Ticker

6/recent/ticker-posts

Dana Desa Simalungun Jadi Bancakan? Proyek Irigasi Rp240 Juta Rubuh, Kejati Sumut Didesak Periksa Dua Kades

 


FENOMENA HUKUM NEWS || SIMALUNGUN 

Tata kelola keuangan daerah di Kabupaten Simalungun kembali berada di bawah rapor merah. Dewan Pimpinan Pusat Lembaga Swadaya Masyarakat Gerakan Masyarakat Peduli dan Pejuang Rakyat (DPP LSM GEMPUR) secara resmi mendesak Kejaksaan Tinggi Sumatera Utara (Kejati Sumut) dan Kejari Simalungun untuk membongkar dugaan korupsi berjamaah terkait pengelolaan Dana Desa di dua desa di Kecamatan Hutabayuraja. Rabu 17/6/2026.

Borok pembangunan infrastruktur pedesaan ini mencuat setelah laporan masyarakat membeberkan bukti-bukti fisik proyek yang dikerjakan asal-asalan, hancur sebelum waktunya, dan diduga kuat menjadi ajang memperkaya diri sendiri oleh oknum pejabat desa. Pemkab Simalungun pun dinilai mandul dalam melakukan fungsi pengawasan.

Ketua DPP LSM GEMPUR, Bagus Halim, SE, didampingi Sekjen M. Ichsan Malik Silalahi, mengungkapkan bahwa hasil investigasi lapangan menemukan indikasi penyelewengan anggaran yang sangat kasat mata.

Sorotan tajam tertuju pada Desa Mariah Hombang. Proyek pembangunan saluran irigasi senilai Rp240 juta yang berada di bawah tanggung jawab Kepala Desa Mendra Siregar, kini kondisinya dilaporkan telah rubuh dan mengalami kerusakan struktural yang fatal.

"Ini bukan sekadar rusak biasa, tapi sudah rubuh dan tidak berfungsi! Anggaran ratusan juta uang rakyat habis, tapi dampaknya nol besar bagi petani. Kami menduga kuat proyek ini dikerjakan asal-asalan dengan memangkas spesifikasi teknis dan menggunakan material berkualitas rendah demi meraup keuntungan pribadi," tegas Bagus Halim kepada awak media.
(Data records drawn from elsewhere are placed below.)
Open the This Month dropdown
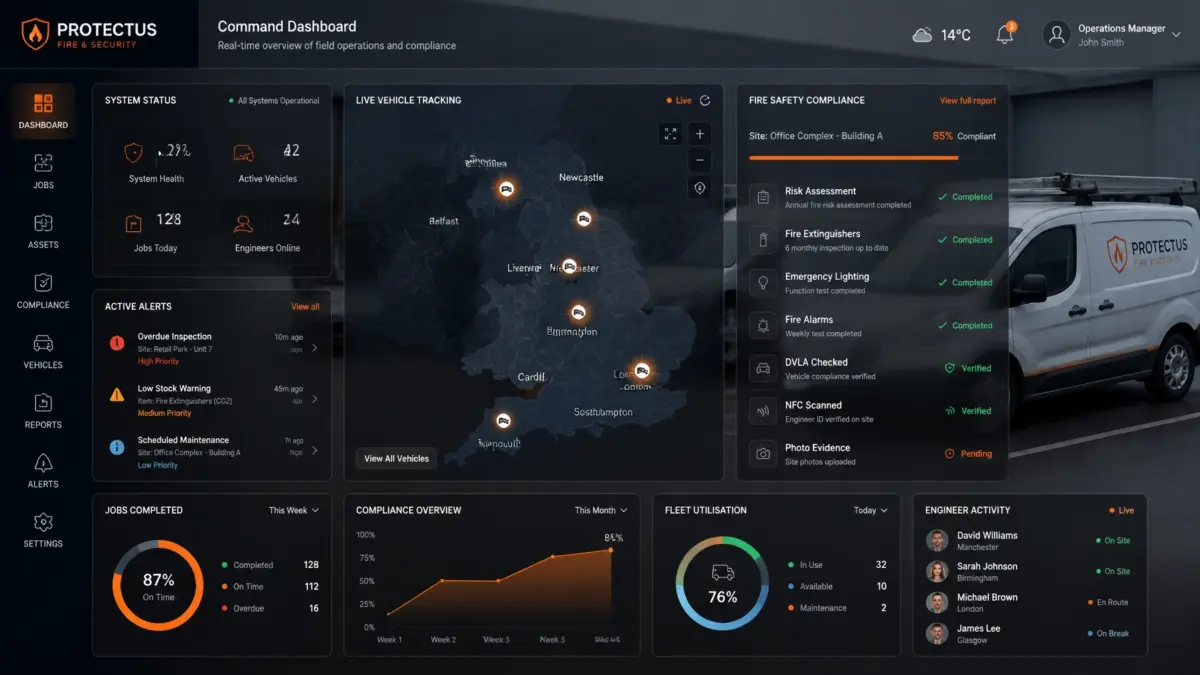point(601,510)
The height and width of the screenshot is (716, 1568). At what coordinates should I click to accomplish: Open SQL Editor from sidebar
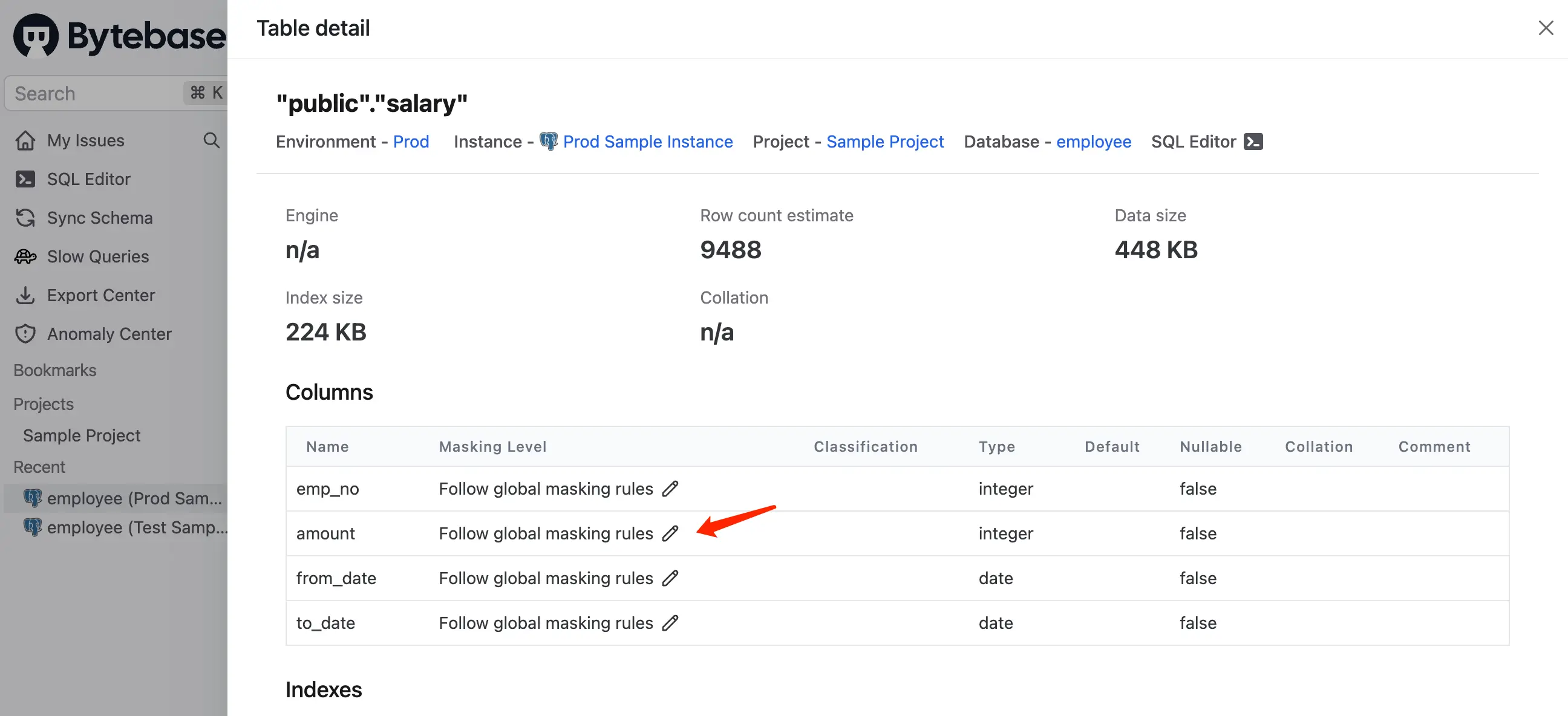(88, 179)
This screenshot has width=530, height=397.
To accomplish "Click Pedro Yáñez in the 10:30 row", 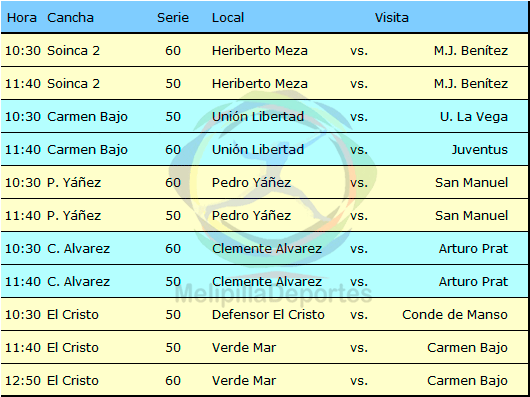I will pos(251,183).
Modus serupa diduga terjadi di Desa Hutamangaraja di bawah kepemimpinan Kepala Desa Jepri Gultom. Proyek jalan desa berupa rabat beton dengan anggaran Rp135.750.553 ditemukan sudah dalam kondisi retak-retak dan hancur di berbagai titik. Kondisi ini memicu kecurigaan adanya pengurangan volume material yang merugikan keuangan negara.

DPP LSM GEMPUR menegaskan, berdasarkan UU Nomor 25 Tahun 2009 tentang Pelayanan Publik dan PP Nomor 76 Tahun 2013, aparat penegak hukum tidak punya alasan untuk menunda-nunda pemeriksaan.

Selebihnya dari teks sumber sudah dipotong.